Safety concerns on the region’s railroads were heightened last month after a Metro-North train derailed in The Bronx, killing four passengers. And one car of a freight train derailed Friday near Brentwood causing delays on the LIRR, which serves an average of 285,000 passengers on weekdays.

No one was injured, but there were multiple delays after LIRR engineer Carrigan Diaz passed a stop signal in the Atlantic Terminal in July 2010 and ran the train over the wrong switch, causing the train to derail. As of November 2013, no punishment had been meted out.

Monica Hunter, a supervisor at the Jamaica station, was riding on the LIRR gravy train — collecting a whopping $155,000 in overtime plus a $79,000 salary in 2009 — until she got in the face of another worker.

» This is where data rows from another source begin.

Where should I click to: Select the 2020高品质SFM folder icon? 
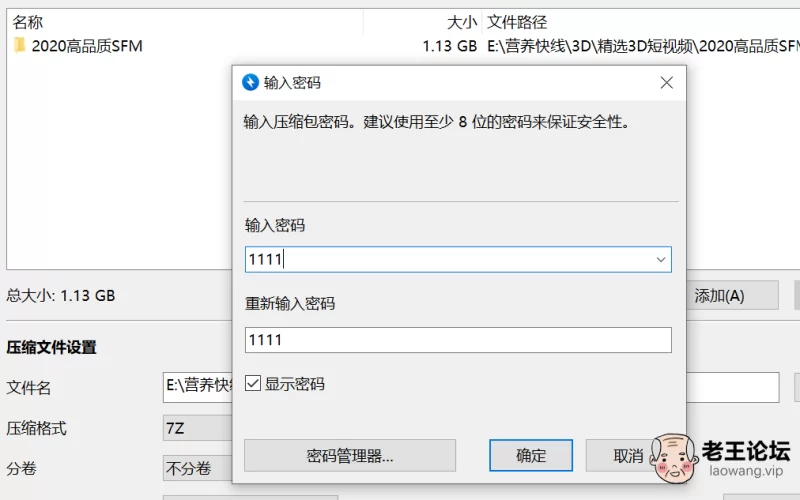tap(19, 45)
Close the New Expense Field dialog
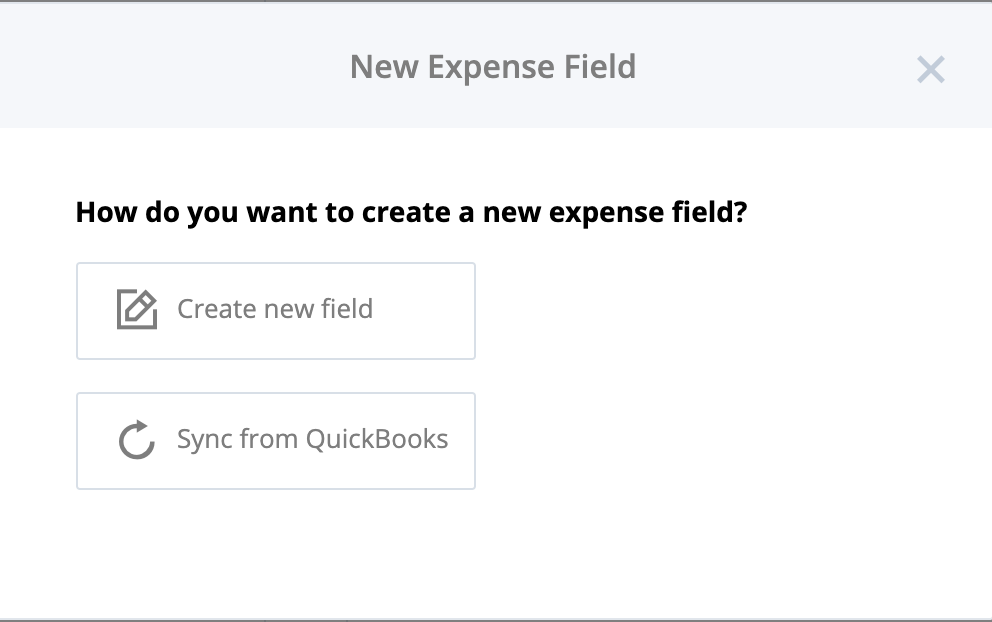This screenshot has height=622, width=992. coord(931,70)
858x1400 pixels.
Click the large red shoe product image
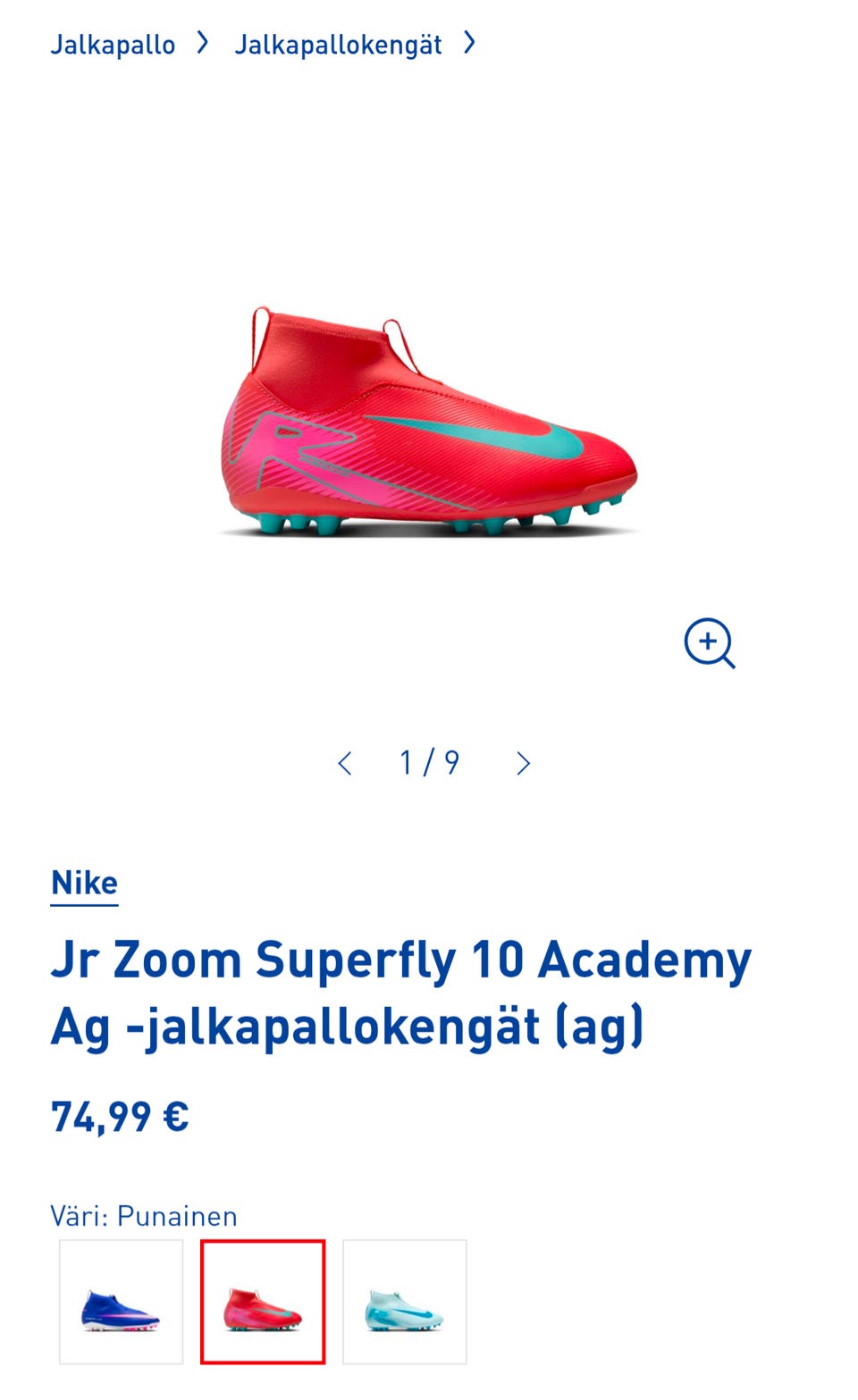(x=429, y=421)
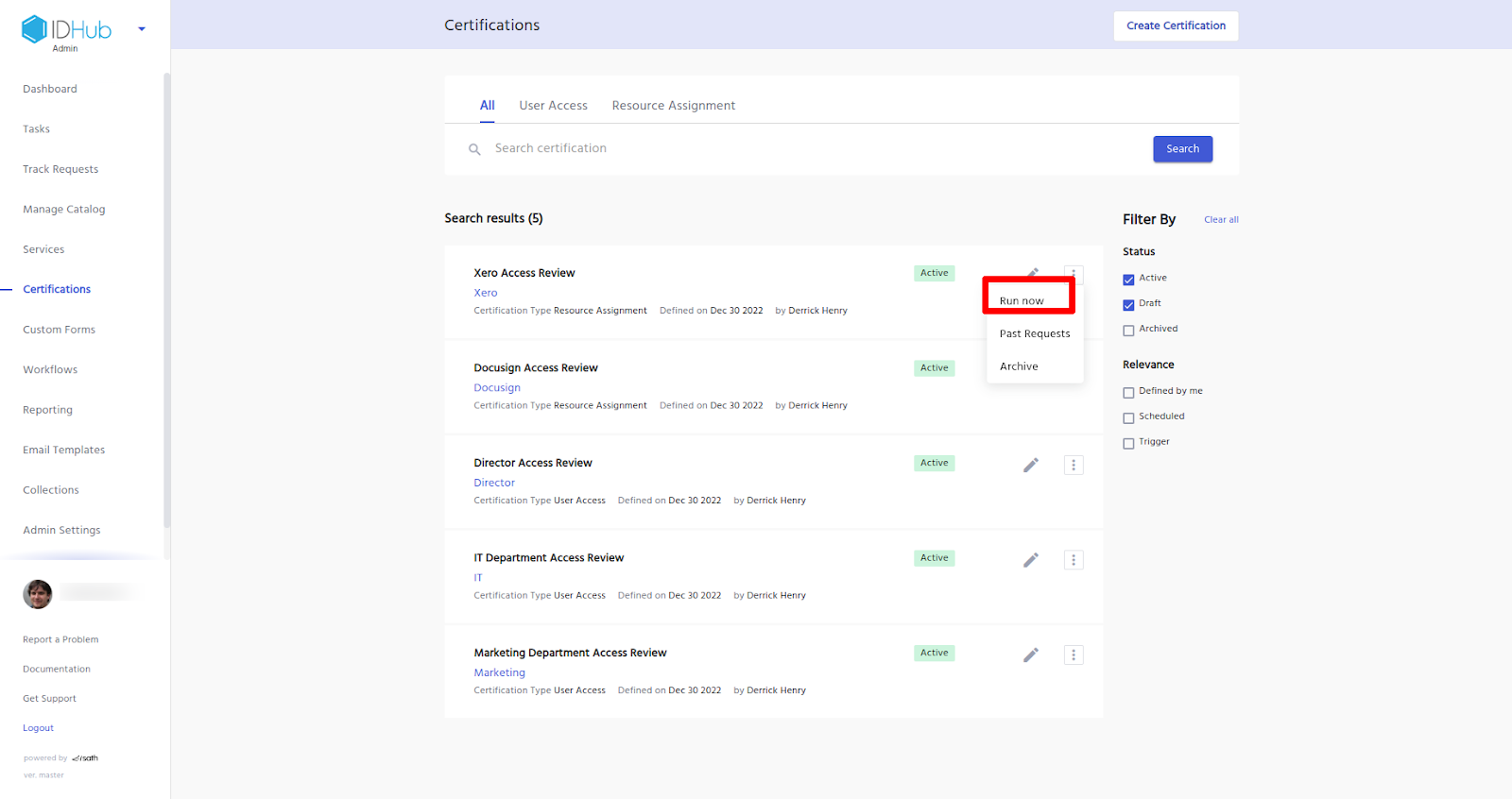This screenshot has width=1512, height=799.
Task: Click the magnifier icon in search field
Action: coord(474,149)
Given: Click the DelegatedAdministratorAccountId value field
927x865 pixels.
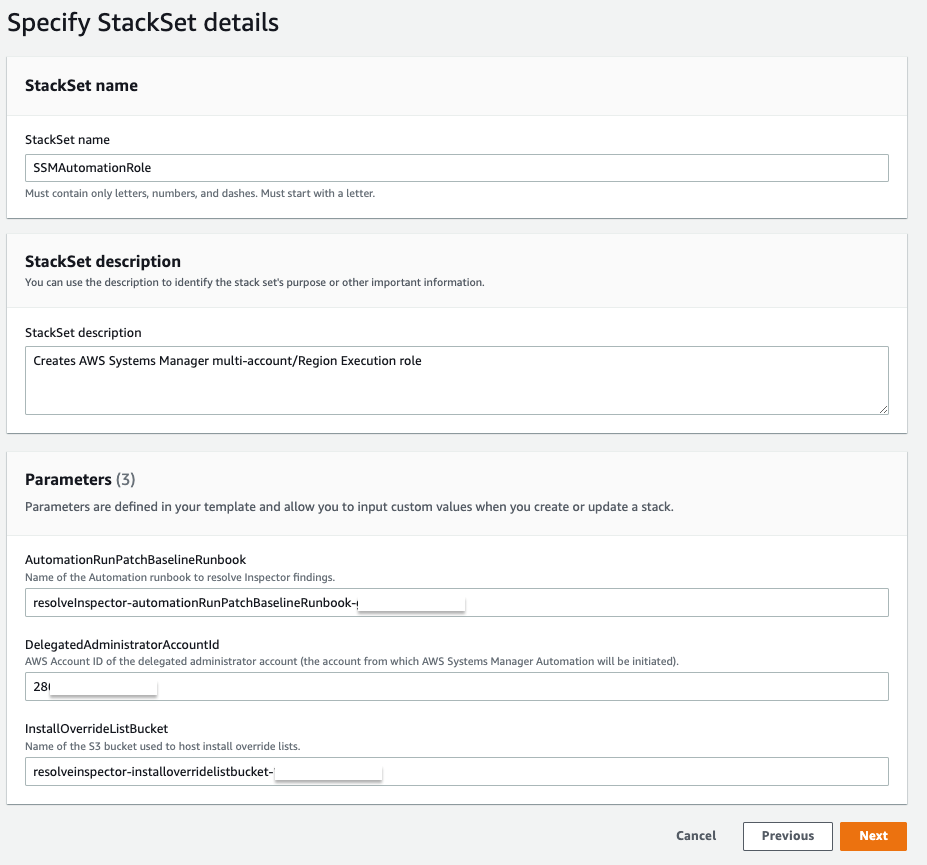Looking at the screenshot, I should (x=456, y=686).
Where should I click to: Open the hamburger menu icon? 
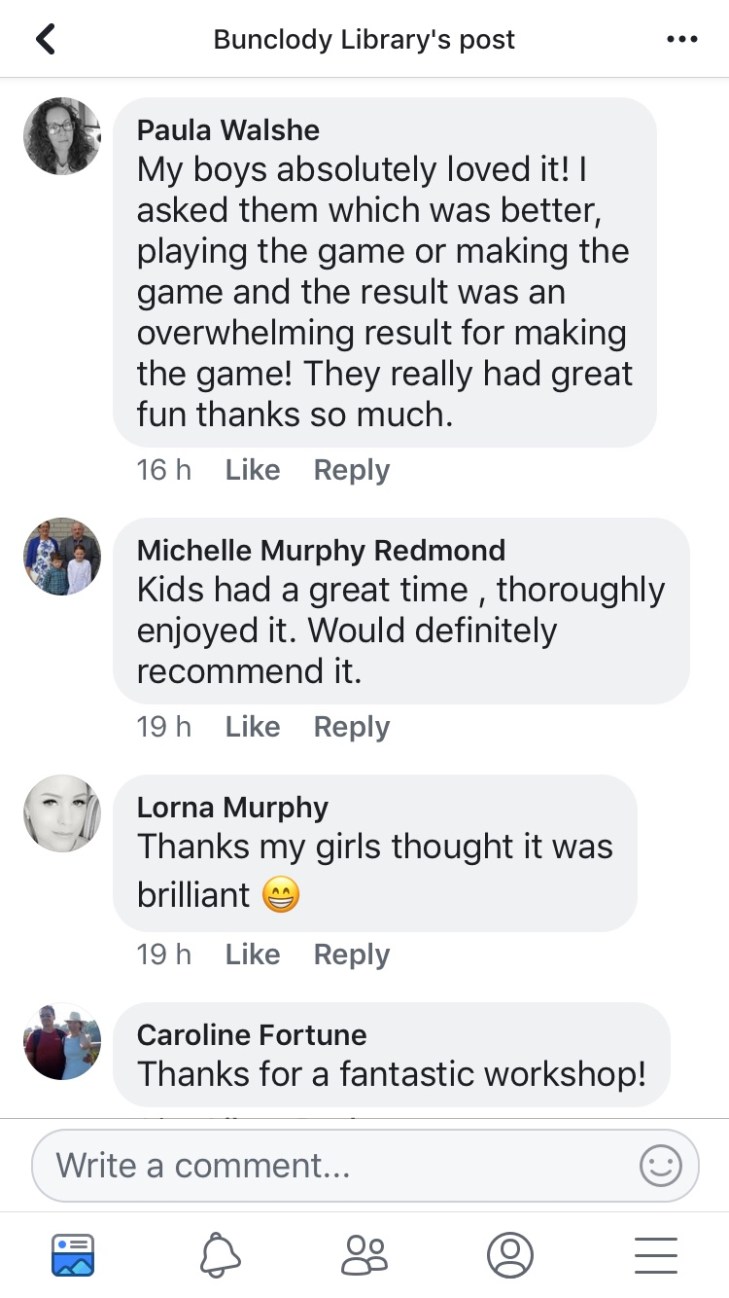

When the worker told her to move away, according to the report on the 2010 incident, Hunter unleashed a stream of obscenities, accusing her colleague of “f—ing married men” and calling her a “retard.” She added, “We can take it to the street.”

Hunter, who was also accused of letting workers go early without approval, was suspended for 180 days.

Charles Roebuck, an assistant station master at Penn Station, was fired after he threatened to “knock out” another employee.

Conductor Alan Dagrossa used his LIRR cellphone to send “picture messages that were pornographic and lewd” and received numerous “picture/video messages that were sexually and racially charged,” according to railroad documents. He was suspended for 60 days.

Engineer C. Martinez was caught using a video-game device in the train’s cab where it was visible on the console. He was suspended for 30 days.

“The Long Island Rail Road, like any large employer, is going to have some small number of people who do stupid things on the job,” said Adam Lisberg, an MTA spokesman.